The journey starts with the alarm on my iPad honking at 6.00 am. Pauline showers and makes a cup of tea. I just drink the tea, download my newspaper and get dressed – after cleaning my teeth. Dressed and packed we are handing the room key back at 6.45 am and out at the car by 7.00 am.. We have 457 miles to do today. The sat.nav. says 6.5 hours but we will have a couple of petrol stops and coffee so I say 7 hours. We should get to Alsace around 2.00 pm. French motorways are unbelievably good at the worst of times. Today, the weather was wonderful. The temperature around 22C and the sun gently muted – just right for driving. Where was the traffic? We couldn’t find any try as we might. The motorways are empty. This is our 14th return journey to Greece. I am driving the 27th leg of the route – the return being 28. Every spot is familiar for some stop off at some time.

Reims, Metz, Strasbourg, Selestat, Colmar, Mulhouse (the start of the Alsace wine trail). We were there by 2.30 pm and driving in to the underground car park of the Holiday Inn. From our second floor room, we could see the arc of snow covered Alps in the distance. We unpacked and went down to the pool for a swim. We were the only ones and we spent a wonderful hour swimming and basking in the Jacuzzi. Back to our room for a cup of tea and to watch the BBC news and then an early Dinner in the restaurant. We both had Duck with vegetables and a bottle of sparkling water.
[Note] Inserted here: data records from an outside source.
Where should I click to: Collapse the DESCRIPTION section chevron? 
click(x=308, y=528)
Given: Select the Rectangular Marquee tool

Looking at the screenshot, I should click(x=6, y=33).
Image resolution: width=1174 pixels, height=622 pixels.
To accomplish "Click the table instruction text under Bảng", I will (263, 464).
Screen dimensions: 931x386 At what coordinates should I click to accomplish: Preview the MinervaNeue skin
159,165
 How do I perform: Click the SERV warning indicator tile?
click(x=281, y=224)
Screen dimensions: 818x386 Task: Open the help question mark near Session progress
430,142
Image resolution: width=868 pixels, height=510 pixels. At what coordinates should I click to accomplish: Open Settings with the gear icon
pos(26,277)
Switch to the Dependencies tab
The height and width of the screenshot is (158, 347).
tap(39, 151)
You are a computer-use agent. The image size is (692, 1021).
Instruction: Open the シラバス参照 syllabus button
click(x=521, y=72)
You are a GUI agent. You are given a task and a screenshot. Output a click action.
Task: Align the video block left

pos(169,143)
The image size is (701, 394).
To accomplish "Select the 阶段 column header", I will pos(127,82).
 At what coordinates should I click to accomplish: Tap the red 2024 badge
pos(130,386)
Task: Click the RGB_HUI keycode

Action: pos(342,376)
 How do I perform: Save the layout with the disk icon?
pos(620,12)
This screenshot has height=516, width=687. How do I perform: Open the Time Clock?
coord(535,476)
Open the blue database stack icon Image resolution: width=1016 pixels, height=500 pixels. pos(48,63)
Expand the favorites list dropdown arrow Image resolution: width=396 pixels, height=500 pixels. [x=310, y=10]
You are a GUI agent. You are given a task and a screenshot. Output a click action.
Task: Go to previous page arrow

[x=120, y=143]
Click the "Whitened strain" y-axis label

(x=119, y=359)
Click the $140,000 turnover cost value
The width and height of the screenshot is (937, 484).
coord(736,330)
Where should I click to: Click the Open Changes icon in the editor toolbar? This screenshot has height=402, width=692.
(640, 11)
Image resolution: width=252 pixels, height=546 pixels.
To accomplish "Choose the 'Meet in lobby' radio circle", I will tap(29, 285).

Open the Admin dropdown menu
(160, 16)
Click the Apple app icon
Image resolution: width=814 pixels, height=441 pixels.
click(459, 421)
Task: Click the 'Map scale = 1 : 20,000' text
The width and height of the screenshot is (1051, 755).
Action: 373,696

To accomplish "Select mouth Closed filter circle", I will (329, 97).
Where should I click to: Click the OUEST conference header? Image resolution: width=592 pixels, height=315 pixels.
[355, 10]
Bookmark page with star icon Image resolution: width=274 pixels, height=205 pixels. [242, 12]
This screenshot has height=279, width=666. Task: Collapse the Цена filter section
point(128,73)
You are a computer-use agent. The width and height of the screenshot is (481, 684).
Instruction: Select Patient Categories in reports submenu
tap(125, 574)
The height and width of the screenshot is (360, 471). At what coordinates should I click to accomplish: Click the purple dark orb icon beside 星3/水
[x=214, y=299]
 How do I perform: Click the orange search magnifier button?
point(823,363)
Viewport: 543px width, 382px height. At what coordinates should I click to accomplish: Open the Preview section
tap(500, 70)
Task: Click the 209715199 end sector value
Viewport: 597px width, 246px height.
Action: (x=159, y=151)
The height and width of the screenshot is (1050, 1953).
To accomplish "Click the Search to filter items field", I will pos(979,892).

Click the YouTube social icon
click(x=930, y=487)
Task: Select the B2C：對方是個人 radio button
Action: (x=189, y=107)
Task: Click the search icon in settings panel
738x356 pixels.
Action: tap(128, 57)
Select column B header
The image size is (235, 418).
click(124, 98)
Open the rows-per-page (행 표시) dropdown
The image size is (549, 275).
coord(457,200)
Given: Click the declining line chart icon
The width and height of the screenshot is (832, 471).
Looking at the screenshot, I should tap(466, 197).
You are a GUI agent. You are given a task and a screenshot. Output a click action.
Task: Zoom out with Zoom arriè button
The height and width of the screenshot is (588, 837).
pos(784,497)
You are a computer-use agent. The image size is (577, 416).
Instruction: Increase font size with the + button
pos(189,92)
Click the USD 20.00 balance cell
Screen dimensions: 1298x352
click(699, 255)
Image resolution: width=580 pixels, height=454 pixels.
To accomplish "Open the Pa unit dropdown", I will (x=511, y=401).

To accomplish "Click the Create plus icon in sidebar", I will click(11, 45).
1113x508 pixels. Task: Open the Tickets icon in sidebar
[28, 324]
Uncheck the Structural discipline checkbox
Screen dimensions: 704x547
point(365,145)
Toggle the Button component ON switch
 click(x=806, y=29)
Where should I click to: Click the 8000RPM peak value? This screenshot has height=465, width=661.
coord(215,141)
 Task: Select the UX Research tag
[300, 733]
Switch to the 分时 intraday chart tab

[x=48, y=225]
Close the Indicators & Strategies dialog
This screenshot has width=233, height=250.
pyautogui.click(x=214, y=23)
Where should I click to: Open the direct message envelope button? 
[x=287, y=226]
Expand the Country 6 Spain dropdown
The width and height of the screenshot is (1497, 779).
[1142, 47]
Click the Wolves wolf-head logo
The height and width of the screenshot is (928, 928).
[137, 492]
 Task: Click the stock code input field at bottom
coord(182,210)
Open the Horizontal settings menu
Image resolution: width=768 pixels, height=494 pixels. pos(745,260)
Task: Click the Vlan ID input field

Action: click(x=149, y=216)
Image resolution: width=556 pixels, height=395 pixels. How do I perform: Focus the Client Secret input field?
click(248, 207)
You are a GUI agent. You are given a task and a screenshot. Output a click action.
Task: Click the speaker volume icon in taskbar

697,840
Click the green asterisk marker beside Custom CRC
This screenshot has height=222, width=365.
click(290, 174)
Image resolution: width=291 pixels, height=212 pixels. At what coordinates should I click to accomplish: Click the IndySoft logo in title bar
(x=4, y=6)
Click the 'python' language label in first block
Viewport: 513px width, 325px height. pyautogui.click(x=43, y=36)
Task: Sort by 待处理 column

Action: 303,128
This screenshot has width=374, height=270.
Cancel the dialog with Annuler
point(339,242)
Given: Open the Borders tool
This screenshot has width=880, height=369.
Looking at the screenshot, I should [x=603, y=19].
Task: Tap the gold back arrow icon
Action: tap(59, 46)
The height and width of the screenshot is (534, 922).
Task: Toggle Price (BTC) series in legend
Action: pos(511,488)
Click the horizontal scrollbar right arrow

I threw caution to the wind and had a bottle of Alsatian beer.

 16th April, 2013

Up a little later this morning – 6.30 am. Tea and showers and then off around 8.00 am. I have deliberately structured it as a slightly shorter journey today – 310 miles / 5 hours. This is partly because I expect to feel a bit more tired but also because we have to go through Switzerland which, from experience, is a nightmare of a place to negotiate. As we approach the Swiss Border, we meet the familiar lines of cars and lorries.  Every one has to squeeze through a concrete canopied rat run policed by gun toting border guards and highly efficient ‘ladies’ checking the windscreen of every vehicle for signs of this year’s motorway vignette. Of course, we have to buy one – about €40.00 – and she leans into our car and sticks it inside our windscreen. If only Swiss roads were worth £35.00. They’re not. The main road through Basel has been under construction since we first drove it in 2000. Today, they are working on it. The lanes are reduced and the available ones are narrowed by flimsy barriers. Huge lorries fill a lane and dare one to pass them. £35.00 per year for 14 years. I could have tarmacked over Switzerland at that price.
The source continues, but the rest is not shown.